Opuszczone budynki i powyrywane sztachety. Budząca się do życia przyroda i smutek jednocześnie. Niestety wiele jest miejsc na Warmii, które umierają w zastraszającym tempie. Znak czasu.
Nikt już w nim nie zamieszka. Rozpada się z roku na rok coraz prędzej. Część starego sadu została wycięta i dopiero teraz widać, jaki był w rzeczywistości niepozorny i kruchy. Otwarta przestrzeń pochłania go jak nicość. Teraz widać go już z dala, ze starej zapuszczonej drogi, którą nikt nie jeździ. Nic go już nie chroni. Tylko od zachodu zostało kilka starych drzew.

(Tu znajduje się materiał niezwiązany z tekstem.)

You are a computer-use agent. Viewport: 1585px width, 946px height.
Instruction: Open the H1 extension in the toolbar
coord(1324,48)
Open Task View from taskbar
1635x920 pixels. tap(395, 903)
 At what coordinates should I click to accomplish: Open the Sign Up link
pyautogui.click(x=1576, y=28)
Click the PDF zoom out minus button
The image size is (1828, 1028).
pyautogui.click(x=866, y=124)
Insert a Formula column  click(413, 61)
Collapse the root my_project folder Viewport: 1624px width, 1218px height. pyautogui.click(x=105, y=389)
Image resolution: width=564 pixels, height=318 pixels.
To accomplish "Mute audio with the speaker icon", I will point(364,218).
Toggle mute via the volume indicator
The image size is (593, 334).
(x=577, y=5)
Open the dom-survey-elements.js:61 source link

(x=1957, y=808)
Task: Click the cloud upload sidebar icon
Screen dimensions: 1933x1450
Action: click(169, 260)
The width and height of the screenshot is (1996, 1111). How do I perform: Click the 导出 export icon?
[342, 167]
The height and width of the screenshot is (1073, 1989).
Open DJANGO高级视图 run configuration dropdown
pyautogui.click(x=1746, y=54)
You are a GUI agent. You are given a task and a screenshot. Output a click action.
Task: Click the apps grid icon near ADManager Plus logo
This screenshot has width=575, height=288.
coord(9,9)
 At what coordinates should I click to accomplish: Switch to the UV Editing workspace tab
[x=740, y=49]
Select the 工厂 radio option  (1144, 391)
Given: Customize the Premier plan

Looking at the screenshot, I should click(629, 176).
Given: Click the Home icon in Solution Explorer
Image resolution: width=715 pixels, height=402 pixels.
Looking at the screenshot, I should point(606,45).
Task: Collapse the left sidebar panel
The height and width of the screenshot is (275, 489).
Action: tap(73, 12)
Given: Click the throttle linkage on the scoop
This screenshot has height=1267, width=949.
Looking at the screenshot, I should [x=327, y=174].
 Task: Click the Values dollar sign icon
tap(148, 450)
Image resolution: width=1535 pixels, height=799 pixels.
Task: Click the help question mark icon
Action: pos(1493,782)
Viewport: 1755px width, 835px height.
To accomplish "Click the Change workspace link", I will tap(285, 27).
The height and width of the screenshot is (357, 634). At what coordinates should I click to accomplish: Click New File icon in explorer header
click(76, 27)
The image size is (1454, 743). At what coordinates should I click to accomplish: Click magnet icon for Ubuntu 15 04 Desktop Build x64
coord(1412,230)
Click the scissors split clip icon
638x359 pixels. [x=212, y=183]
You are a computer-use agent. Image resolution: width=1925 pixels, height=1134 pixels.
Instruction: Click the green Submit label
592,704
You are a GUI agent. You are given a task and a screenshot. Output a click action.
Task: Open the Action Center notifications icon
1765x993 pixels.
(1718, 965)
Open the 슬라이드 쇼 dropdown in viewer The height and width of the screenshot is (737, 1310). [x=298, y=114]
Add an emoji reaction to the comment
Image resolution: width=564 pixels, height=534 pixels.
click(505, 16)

Kiedyś jabłonie otaczały go z trzech stron. Jedynie od południa, od strony podwórka docierało słońce. Reszta tonęła w cieniu. Teraz muszę sobie to wszystko przypominać, wymyślać od nowa, wyobrażać sobie rzeczy, które już kiedyś się zdarzyły. Od tego wyobrażania się zmieniają i stają się coraz wyraźniejsze. (…)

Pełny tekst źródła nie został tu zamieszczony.